Now fast-forward to the first century A.D. The eschatological hope of Israel is that God's Messiah will come to rule over them, their enemies will be overthrown and condemned, and they will be vindicated ('justified') before the nations. The Pharisees believed that the way that they would identify themselves with the 'righteous' group who would be vindicated/justified/saved by God was by perfect obedience to the letter of Torah, especially the ceremonial purity laws of the central portion of Leviticus, which they believed made them true descendants of Abraham. St. Paul, in Romans, is countering their argument by asking, "How was it that Abraham himself was justified? On what basis did God reckon (impute) that Abraham was righteous?" St. Paul points out, over against the Pharisees, that Abraham was justified before he was circumcised, and before he had received or kept any of the purity laws. Abraham was declared by God to be a righteous man because he had faith, and so, St. Paul goes on to argue, are we justified by faith, not by the 'works of the Law' (keeping the Levitical ceremonial purity code). He never denies, and St. James makes explicit, that this Faith which justifies includes good works, by again returning to Abraham and showing how Abraham's faith was expressed in works.

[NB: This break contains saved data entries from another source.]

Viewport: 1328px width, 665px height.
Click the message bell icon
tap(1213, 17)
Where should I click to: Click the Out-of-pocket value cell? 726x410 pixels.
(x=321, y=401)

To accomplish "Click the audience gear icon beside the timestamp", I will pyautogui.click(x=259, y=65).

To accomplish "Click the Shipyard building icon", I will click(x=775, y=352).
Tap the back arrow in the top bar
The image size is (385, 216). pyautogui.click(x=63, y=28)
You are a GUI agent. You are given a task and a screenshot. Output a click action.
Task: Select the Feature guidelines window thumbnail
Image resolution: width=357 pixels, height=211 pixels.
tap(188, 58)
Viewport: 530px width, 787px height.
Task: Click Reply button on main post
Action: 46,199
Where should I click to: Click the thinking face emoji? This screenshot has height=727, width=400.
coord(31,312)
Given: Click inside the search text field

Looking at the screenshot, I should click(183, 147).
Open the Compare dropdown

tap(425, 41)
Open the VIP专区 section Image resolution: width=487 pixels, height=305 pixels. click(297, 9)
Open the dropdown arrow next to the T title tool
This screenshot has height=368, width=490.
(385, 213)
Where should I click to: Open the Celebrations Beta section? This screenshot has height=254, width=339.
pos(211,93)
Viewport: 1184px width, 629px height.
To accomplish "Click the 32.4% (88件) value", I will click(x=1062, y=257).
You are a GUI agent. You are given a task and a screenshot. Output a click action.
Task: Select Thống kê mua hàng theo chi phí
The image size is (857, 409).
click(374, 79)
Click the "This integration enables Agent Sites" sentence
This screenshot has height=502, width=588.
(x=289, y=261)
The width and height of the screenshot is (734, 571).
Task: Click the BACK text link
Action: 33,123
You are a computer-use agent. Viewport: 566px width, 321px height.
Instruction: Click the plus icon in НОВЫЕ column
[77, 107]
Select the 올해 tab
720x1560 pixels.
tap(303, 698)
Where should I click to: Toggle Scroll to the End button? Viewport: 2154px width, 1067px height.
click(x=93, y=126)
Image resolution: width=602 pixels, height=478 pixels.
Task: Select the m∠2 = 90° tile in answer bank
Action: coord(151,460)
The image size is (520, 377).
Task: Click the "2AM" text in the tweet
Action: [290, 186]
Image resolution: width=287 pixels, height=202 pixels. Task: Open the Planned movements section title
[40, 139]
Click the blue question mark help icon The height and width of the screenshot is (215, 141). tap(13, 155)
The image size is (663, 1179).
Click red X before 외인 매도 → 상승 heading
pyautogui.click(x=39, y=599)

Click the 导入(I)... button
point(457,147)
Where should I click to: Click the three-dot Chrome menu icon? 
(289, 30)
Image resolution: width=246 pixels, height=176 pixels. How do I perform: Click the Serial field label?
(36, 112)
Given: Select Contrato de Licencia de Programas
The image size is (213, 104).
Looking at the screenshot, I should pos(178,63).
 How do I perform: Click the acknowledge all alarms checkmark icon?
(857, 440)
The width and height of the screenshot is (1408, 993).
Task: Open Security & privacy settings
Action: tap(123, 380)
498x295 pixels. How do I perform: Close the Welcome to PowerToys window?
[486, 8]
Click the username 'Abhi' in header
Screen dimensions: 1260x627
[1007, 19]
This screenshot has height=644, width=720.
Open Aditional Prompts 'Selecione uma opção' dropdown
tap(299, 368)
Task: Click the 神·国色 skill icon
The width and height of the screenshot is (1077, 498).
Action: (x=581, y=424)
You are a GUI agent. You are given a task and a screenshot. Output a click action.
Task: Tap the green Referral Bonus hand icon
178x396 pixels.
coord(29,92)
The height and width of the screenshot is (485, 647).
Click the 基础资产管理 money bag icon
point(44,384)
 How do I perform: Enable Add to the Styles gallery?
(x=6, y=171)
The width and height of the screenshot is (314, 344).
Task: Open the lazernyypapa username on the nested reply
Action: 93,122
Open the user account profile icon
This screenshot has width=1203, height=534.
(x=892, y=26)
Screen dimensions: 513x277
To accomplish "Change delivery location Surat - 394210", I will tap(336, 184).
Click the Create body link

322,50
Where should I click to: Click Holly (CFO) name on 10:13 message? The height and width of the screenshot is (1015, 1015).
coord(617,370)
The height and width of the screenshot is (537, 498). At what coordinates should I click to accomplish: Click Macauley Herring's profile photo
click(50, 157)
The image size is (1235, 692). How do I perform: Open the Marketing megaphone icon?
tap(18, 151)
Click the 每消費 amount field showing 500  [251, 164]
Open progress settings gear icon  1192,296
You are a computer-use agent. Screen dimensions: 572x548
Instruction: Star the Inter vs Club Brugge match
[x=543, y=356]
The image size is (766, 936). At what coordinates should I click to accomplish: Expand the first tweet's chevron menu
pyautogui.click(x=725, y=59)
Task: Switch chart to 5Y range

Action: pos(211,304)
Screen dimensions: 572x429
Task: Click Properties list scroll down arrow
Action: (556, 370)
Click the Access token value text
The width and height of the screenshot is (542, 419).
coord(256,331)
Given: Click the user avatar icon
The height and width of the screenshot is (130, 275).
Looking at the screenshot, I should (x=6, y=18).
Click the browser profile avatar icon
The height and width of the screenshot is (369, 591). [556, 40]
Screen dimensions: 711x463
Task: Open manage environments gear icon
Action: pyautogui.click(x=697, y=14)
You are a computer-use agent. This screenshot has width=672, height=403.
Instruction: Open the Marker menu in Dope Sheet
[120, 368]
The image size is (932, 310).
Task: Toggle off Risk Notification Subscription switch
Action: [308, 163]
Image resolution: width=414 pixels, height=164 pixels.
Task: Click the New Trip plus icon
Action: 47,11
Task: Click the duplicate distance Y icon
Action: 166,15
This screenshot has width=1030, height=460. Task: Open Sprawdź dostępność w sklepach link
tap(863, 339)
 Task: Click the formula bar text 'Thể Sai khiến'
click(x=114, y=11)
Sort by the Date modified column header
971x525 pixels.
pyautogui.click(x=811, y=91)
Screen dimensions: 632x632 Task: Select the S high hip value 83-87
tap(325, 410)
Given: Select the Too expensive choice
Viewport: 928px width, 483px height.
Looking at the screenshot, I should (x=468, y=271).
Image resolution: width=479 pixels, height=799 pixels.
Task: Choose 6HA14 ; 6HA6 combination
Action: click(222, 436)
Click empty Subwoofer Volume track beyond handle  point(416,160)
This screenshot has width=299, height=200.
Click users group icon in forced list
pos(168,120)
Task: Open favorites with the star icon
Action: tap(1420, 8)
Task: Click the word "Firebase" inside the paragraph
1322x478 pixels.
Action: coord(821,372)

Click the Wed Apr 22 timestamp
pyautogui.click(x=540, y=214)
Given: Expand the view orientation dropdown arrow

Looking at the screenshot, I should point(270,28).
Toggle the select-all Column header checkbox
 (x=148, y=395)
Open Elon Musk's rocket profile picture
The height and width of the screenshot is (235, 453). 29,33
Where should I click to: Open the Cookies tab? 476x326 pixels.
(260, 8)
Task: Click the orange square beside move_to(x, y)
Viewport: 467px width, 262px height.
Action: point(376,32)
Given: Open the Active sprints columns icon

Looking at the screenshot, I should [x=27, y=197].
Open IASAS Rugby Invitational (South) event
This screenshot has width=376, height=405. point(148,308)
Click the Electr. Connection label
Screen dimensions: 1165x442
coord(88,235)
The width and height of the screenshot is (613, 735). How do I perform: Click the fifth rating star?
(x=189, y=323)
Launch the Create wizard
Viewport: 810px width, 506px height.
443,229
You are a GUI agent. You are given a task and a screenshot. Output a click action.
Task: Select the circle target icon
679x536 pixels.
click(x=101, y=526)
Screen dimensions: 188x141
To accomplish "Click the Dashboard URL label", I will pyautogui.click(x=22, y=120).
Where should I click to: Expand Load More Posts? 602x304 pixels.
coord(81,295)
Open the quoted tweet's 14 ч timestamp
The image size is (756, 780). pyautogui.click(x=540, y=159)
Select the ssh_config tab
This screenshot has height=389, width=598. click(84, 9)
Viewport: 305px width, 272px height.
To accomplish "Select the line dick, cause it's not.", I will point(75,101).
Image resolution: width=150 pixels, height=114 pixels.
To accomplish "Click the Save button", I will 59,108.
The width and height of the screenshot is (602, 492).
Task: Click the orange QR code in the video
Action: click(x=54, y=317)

So the word being translated as 'imputation' just means 'reckon' in the Greek. What you're struggling with is called, in the exegesis biz, an 'illegitimate totality transfer'. That's where theologians come up with a theological concept for a word, like 'imputation' or 'justification' or whathaveyou, and then every time you see that word in Scripture, you're tempted to read the whole full-blown theology back into the word. But most of the time, a word is just a word. And there's no relation whatsoever between the Greek word 'logizomai', or the Latin word 'reputatio' for that matter, and Luther's theology of 'imputation'.

And, to be blunt, the word 'imputation' isn't really there in the text. The King James chooses there to follow Luther and betray its Protestant bias. I'm assuming that this is one of the corrections they're making (or so I hear) to the NKJV New Testament for the complete Orthodox Study Bible once the Old Testament translation is finished.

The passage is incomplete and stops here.